II: Tell us about the new Central Bank Act.
We have greater clarity of our mandate articulated in the act. We have greater accountability of the central bank, and we are institutionalising many of the practices we have adopted, like the monetary policy committee; the level of disclosure and transparency is all embedded in the act. We have also taken into account all the issues which have emerged in this financial crisis – the lender of last resort facility, and how we would deal with non-regulated institutions that may have systemic implications for the financial system. One of the mandates we have put in is financial inclusion: we think it is very important that future generations of central bankers will always give regard to that, because we want balanced growth, we don’t want it all in urban areas. It promotes social and political stability because the income disparity is narrowed.
II: Is it similar to other central bank acts?
We have worked on this for two years, consulted experts around the world; we have had our act for 50 years and now we want to have an act that is robust enough to take us through the next 50.
II: So it’s not a response to the crisis?
Not at all. We thought it was timely to reflect on all the changes that have taken place. But the crisis brought to the forefront many of these issues.
II: When will it be passed?
We hope it will be passed by parliament this year. It will provide the bank the ability to be effective in a very changed environment. In the previous crisis the government machinery was very efficient and we were able to set up the asset management corporation, a special purpose vehicle to recapitalise the banks, but even then it took about three months for that process. Now, if this act is enacted, we would be empowered to respond immediately.
II: Last year for the first time there was a decrease in the issuance of sukuk. Do you see a chance of recovery for that market this year?
Very much so, because there are so many in the pipeline to be issued. They were held back by the widening of spreads and increased costs. We understand a number of them are going to come forward and others have made submissions.
II: There is a feeling that there was a real opportunity for Islamic finance in the global financial crisis to establish itself as a credible alternative to the conventional world. Do you think that opportunity was taken, particularly in Malaysia?
We’ve always seen, with the development of the Islamic financial infrastructure in our system, that there has been great momentum: it attracted the participation of Muslims and non-Muslims quite early on. The first sukuk was issued here in the early 1990s by Shell, a multinational. And when we liberalised our market it became still more vibrant and it will continue to grow.
II: Has the Malaysia International Islamic Financial Centre (MIFC) achieved what you wanted?
Yes indeed. We want to promote Malaysia as an Islamic financial hub – a meeting place where those who need funds raise their funds in our market, and those with surplus funds invest in the financial instruments offered.
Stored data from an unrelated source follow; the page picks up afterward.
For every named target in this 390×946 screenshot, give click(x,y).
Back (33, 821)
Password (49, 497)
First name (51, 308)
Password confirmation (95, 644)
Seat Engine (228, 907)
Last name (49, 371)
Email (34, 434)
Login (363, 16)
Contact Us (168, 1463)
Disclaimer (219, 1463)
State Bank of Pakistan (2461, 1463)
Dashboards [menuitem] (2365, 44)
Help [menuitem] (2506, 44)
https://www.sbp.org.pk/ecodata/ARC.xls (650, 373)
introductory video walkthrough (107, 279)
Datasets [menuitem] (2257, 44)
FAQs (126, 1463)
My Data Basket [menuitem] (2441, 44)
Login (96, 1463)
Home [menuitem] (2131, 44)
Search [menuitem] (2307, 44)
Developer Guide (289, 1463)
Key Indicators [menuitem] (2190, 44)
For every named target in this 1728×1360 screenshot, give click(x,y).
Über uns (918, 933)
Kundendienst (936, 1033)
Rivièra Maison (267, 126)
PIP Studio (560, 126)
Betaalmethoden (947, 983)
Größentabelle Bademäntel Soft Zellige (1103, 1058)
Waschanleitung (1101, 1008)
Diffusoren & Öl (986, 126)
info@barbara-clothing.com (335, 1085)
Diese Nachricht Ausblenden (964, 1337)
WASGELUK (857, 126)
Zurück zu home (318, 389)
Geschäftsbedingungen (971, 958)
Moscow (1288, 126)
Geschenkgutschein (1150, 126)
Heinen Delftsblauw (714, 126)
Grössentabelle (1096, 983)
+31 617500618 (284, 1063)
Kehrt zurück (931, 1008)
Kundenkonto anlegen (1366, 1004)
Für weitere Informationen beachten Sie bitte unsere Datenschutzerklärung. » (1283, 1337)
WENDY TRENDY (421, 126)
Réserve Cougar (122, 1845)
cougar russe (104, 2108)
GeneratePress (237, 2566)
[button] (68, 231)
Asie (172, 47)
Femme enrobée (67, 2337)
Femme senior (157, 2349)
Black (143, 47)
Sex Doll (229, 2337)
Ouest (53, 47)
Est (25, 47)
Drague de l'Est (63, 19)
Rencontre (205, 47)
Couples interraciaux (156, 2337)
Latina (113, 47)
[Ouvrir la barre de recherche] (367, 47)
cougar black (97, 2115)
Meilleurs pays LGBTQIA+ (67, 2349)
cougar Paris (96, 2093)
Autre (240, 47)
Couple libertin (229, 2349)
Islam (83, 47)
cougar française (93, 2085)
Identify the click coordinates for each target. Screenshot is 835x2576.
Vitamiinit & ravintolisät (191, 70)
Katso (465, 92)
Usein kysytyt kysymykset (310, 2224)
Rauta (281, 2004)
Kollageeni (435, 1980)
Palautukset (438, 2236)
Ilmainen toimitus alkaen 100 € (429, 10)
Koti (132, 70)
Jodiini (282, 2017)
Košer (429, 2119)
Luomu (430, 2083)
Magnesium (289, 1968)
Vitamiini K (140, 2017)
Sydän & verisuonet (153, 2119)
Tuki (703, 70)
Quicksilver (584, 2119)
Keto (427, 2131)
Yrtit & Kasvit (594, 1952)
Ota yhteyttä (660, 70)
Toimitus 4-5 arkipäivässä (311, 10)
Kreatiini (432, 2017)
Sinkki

We have liberalised much more aggressively to allow players to have more major stakes in our domestic financial institutions, and the international dimension of Islamic finance has increased significantly.
II: Are the multinationals bringing money in with them?
Yes, they contribute to the inflows of funds.
II: A year ago central bankers were dealing with inflation pressure and slowing growth at the same time, plus various countercyclical complications. It looks an appalling time to be a central bank governor.
Malaysia is not an inflation-targeting central bank, and we were very often criticised for that. The argument was: how do you anchor expectations when prices are rising? We have adopted a different approach. Our objective is the same – price stability – but the framework and approach is different. That is why I think it is very important to afford countries the flexibility to assess what they think to be effective. [Last year the central bank declined to raise rates as other countries did so, then declined to again after a fuel price subsidy that was expected to raise inflation.] That brought in tremendous criticism, and the central bank was made to feel highly uncomfortable. But we explained we expected growth to slow down in the second half of the year. We did not raise rates. And we were better off for it. Then, in November and December, we saw the state of affairs internationally and we lowered rates – we front loaded the interest adjustment [by 75 basis points to 2.5%].
II: For the first time in its modern history Malaysia faces the prospect of political change. How does that affect you?
The central bank remains very focused on its mandate, and our new legislation articulates that even more clearly. We have tried to be an SFO, a strategically focused organisation, where we want everyone to be aligned to knowing what we want to achieve, and where we evaluate how successfully or badly we have done in any specific area. When you become such an organisation you don’t get distracted by developments. In fact, if there were any kind of development that generated uncertainty, we believe we have a more important role in providing information about what is going on in our economy.